7 Steps to a More Peaceful Moving Experience

By: Ruth Klein

If you're feeling stressful at the thought of moving, you're not alone. About 19 percent of the U.S. population moves every year.

And, according to the Employee Relocation Council, moving is third only behind death and divorce as the most stressful life event.

Moving disrupts routines, lifestyles and friendships, and uproots families. Moving is physically exhausting.

The anxieties of moving to a strange neighborhood, city, state or country can become overwhelming when you factor in the high cost of moving.

It's not necessary to submit to overwhelm when you consider moving. Start making moving plans the day you know you will be moving.

Create a "to do" calendar. Call the utility companies. Fill out your change-of-address cards. Call for estimates from moving companies. Tell friends and family members to expect a call from you soon to help you move.

Here are seven ways to take the stress out of moving:

1. Do the math. The high cost of moving is a huge stress instigator. Do the math upfront to minimize your stress. Know that replacing household items sometimes is less expensive than moving them.

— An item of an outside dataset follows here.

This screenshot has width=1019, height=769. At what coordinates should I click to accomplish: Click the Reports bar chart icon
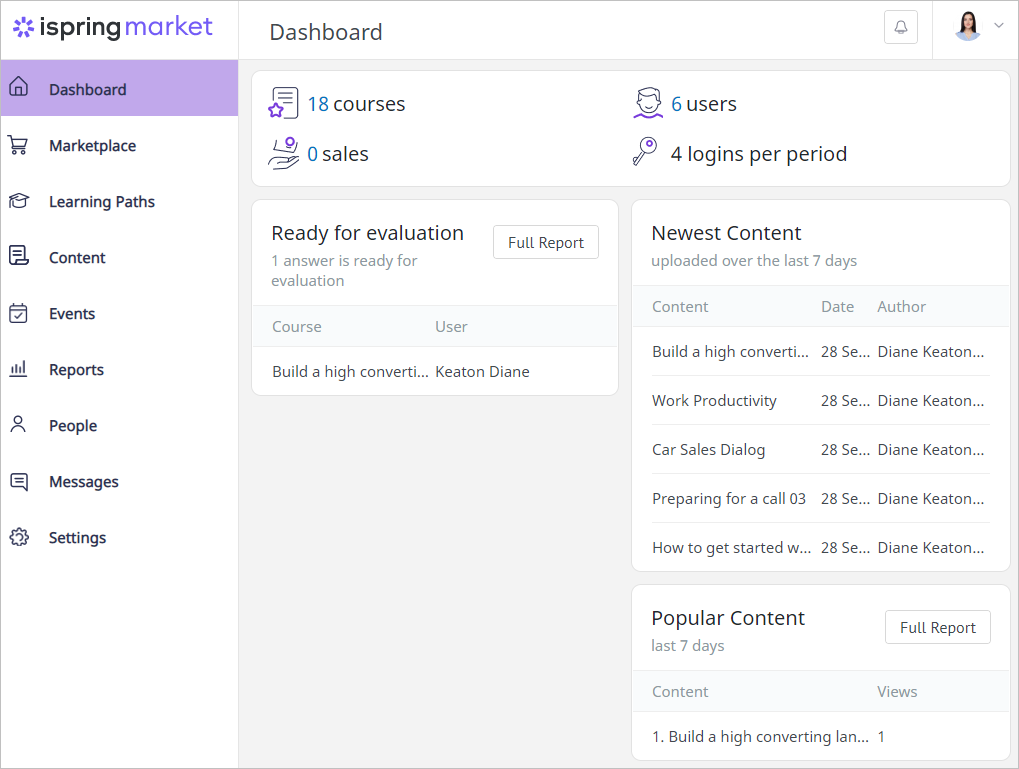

Know that throwing out unused items immediately will save you the time and expense of packing, moving and re-storing those unused items. Plus, you earn a charitable deduction for donated items.

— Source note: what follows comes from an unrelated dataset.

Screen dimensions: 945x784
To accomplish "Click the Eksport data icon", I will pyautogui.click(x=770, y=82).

2. Simplify. Delegate moving chores to each person in your house, choosing taskmasters by their individual talents. For example, let the cleaning nut do all the cleaning. Let the household mechanic make sure everything is taken apart and packed so that it can be easily put together again. You can take big chunks of the moving to-do list and break it down into smaller, more easily handled pieces.

3. De-clutter. Throw away belongings that carry negative emotional baggage. Now is the time to carefully clean and pack those items you want to become family heirlooms. Mark these items, and pack carefully. Is anything else really necessary? If nothing else is necessary, just toss it out.

4. Label everything. When you pack one box, you can write on the outside of the box the items that are inside it. Color-code packing boxes by room. Color code the boxes from each room - red for bathroom; green for dining room - to let the movers see immediately where to put those boxes when they get to the new location.

5. Clean as you go. If you move methodically through your packing process, you can take a break when one room is packed to clean that room well. Then close the door to measure your progress. Ditto with each closet and other measurable space in your house.

6. Enlist outside help. If you can afford it, pay a cleaning company rather than exhausting yourself to the point of dangerous fatigue. Enlist friends or family members to help you plan, move and unpack.

7. Anticipate positives. Why focus on what you think you're going to lose? Focus instead on the new friends you'll find, the new places you'll enjoy. Take a break from moving to investigate educational and fun places in the vicinity of your new home. Engage your family in discussions about the positives of your new place while you still are moving from your old place. Remember: Stress is contagious, but so is excitement.